Rewrite the part of the listing that opens with the line containing "How do I perform: Toggle" and closes at the end of the listing, requests included. Increase every coordinate in the answers by 42 and leave everything else as it is.

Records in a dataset
________________

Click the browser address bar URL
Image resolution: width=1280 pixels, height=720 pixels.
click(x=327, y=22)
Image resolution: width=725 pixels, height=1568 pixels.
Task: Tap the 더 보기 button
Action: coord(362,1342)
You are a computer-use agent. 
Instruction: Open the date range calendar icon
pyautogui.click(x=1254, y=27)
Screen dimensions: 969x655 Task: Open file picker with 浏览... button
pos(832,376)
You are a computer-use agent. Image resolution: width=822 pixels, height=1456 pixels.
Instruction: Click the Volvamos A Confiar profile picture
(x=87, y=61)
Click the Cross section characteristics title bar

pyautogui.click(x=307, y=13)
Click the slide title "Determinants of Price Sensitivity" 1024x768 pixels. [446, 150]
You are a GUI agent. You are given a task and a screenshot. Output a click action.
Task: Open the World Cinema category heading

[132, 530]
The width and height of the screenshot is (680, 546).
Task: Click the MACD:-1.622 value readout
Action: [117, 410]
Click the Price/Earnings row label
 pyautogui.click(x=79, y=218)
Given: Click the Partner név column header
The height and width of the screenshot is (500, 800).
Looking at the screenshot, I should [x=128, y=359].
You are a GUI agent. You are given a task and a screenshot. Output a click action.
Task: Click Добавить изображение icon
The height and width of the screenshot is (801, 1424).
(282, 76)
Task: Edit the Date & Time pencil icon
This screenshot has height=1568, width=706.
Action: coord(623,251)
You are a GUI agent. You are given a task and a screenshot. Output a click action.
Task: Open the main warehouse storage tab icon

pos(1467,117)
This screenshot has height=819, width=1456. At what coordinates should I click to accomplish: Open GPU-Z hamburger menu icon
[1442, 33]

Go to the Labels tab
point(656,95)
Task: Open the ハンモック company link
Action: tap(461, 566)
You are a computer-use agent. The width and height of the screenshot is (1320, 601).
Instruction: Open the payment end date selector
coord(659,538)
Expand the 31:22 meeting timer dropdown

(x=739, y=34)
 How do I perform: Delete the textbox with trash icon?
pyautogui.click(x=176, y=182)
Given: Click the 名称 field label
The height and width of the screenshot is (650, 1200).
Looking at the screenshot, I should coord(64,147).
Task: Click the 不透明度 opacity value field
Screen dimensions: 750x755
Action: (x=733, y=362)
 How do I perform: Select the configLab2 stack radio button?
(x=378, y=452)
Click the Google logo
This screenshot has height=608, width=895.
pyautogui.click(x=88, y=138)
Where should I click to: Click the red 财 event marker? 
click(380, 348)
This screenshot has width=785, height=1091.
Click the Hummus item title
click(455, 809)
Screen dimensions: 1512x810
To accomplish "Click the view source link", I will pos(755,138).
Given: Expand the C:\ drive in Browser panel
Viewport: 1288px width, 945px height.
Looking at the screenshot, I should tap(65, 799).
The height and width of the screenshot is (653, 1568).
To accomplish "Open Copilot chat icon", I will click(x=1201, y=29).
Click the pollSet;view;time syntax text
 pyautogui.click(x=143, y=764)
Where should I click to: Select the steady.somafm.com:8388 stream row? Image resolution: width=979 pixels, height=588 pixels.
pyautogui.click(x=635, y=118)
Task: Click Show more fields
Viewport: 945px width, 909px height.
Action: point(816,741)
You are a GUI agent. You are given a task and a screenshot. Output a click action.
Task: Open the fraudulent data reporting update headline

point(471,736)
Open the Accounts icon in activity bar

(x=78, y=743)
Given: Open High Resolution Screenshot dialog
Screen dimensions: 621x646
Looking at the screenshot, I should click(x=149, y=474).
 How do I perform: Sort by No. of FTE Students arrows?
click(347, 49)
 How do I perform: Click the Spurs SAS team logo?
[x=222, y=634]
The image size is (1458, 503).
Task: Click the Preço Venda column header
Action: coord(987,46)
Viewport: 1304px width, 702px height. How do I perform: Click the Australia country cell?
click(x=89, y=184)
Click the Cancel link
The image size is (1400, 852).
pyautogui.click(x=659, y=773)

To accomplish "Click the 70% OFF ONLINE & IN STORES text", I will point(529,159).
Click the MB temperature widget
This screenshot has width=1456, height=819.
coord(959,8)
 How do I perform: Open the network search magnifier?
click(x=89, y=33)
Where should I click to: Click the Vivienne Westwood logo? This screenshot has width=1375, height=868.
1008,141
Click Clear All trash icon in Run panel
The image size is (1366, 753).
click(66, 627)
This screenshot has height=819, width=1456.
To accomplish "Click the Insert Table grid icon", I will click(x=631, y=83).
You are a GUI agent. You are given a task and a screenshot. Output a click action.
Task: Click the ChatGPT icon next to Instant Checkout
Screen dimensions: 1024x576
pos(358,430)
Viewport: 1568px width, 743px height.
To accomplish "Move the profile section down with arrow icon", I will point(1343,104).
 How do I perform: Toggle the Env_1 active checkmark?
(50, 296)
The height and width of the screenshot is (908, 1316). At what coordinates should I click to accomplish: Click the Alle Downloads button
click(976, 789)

________________

COMPLETE RESPONSE:
 How do I perform: Toggle the Env_1 active checkmark?
(92, 338)
The height and width of the screenshot is (908, 1316). At what coordinates should I click to accomplish: Click the Alle Downloads button
click(1018, 831)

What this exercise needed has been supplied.